Hani, ancien restaurateur de maisons anciennes, a dû abandonner son activité dès 2012. Il raconte les premiers pas du collectif d’ingénieurs activistes qu’il a contribué à fonder à Damas : « En 2013, on pouvait faire des allers retours en zone libre. C’était un autre monde qui se dessinait, coupé de tout et en premier lieu des besoins élémentaires comme l’eau, l’électricité, le gaz. On a commencé à tester des modèles de fours solaires, de méthaniseurs à Damas, pour ensuite les diffuser dans d’autres quartiers, afin de trouver des alternatives aux ressources énergétiques étatiques. Un paysan de Douma a accepté de mettre en pratique nos tests. Le réseau continue son activité depuis deux ans. Au début, il fonctionnait sur des dons, mais la population s’est appauvrie. On recherche alors des soutiens extérieurs. C’est notre façon de participer à la révolution, mais ça a un côté frustrant, car la réalité de la résistance se fait sur le front aujourd’hui. »

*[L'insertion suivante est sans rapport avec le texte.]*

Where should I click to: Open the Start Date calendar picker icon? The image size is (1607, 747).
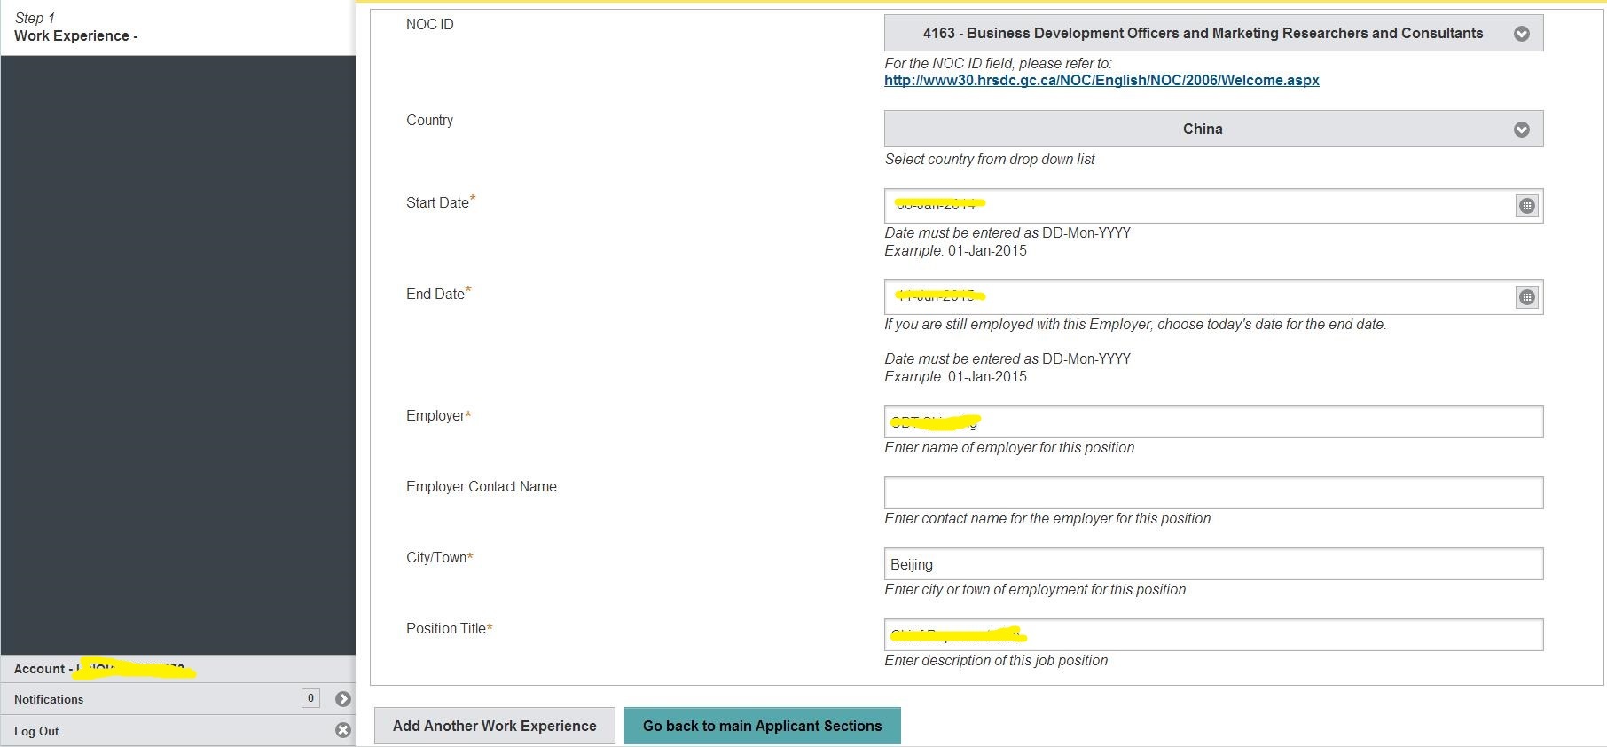tap(1526, 206)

Presque au même moment, au sud de Damas, dans le camp de Yarmouk, Abou Selma, enseignant de langue arabe à l’université, monte la 1re école libre sur ce territoire de la ville mis sous embargo par le dictateur. Cet ancien militant du parti communiste palestinien, s’en est depuis longtemps distancié à cause des ses accointances avec le régime. Yarmouk, qui entre clairement dans la révolution, en juillet 2012, au moment des frappes aériennes du régime, comptait alors 250.000 habitants, dont 150.000 Palestiniens. « À partir du 1er bombardement, les obus sont devenus quotidiens et visaient les écoles. Les écoles dépendant de l’UNRWA (ONU) à Yarmouk ont fermé. Moi, ma femme et une nièce, nous avons trouvé une salle de mariage en sous-sol qui s’appelait “la Salle dorée Damascène” : c’est devenu “l’Ecole Damascène”. On avait deux demi-journées d’école et 1 200 élèves, en nombre fluctuant. Comme il y a eu une grande fuite de compétences dans le corps enseignant, il ne restait que les gens peu diplômés ou spécialisés, des jeunes filles avec le BAC, au mieux avec un début d’études à la fac. Nous étions 3 hommes seulement. Je les ai formés, et elles sont devenues les meilleures institutrices de toute la Syrie. » Il poursuit : « L’armée syrienne libre était stationnée dans le centre de Yarmouk et notre immeuble a été bombardé 7 fois par le régime. Nous élaborions des stratégies pour ne pas faire sortir tous les élèves en même temps. Au bout d’un an, il y a eu 5 autres écoles créées dans d’autres zones de Yarmouk. Il en reste 3 aujourd’hui. Derrière ce projet, il n’y avait pas de bailleurs internationaux, mais des individus engagés qui s’étaient regroupés pour financer. Notre idée était de sauver la société civile de Yarmouk, quoiqu’il arrive, afin que l’éducation et l’enseignement reste une priorité intemporelle et au dessus de toute influence. »

Le siège de Yarmouk

L’autonomie malgré la guerre

Ces réseaux d’activistes, à Douma comme dans d’autres zones de Syrie, s’appuient plus ou moins efficacement sur les conseils locaux, tentative de structuration de la résistance syrienne à l’échelle du pays. En octobre 2011, Omar Aziz, militant anarchiste mort en prison en février 2013, a fondé le comité local de Berzeh. Il appelait les Syriens à s’organiser indépendamment de l’État, sous des formes d’autogestion et par des pratiques horizontales et collaboratives. Toutes les provinces sont aujourd’hui dotées d’un conseil, excepté Damas, le cœur du dispositif sécuritaire du régime.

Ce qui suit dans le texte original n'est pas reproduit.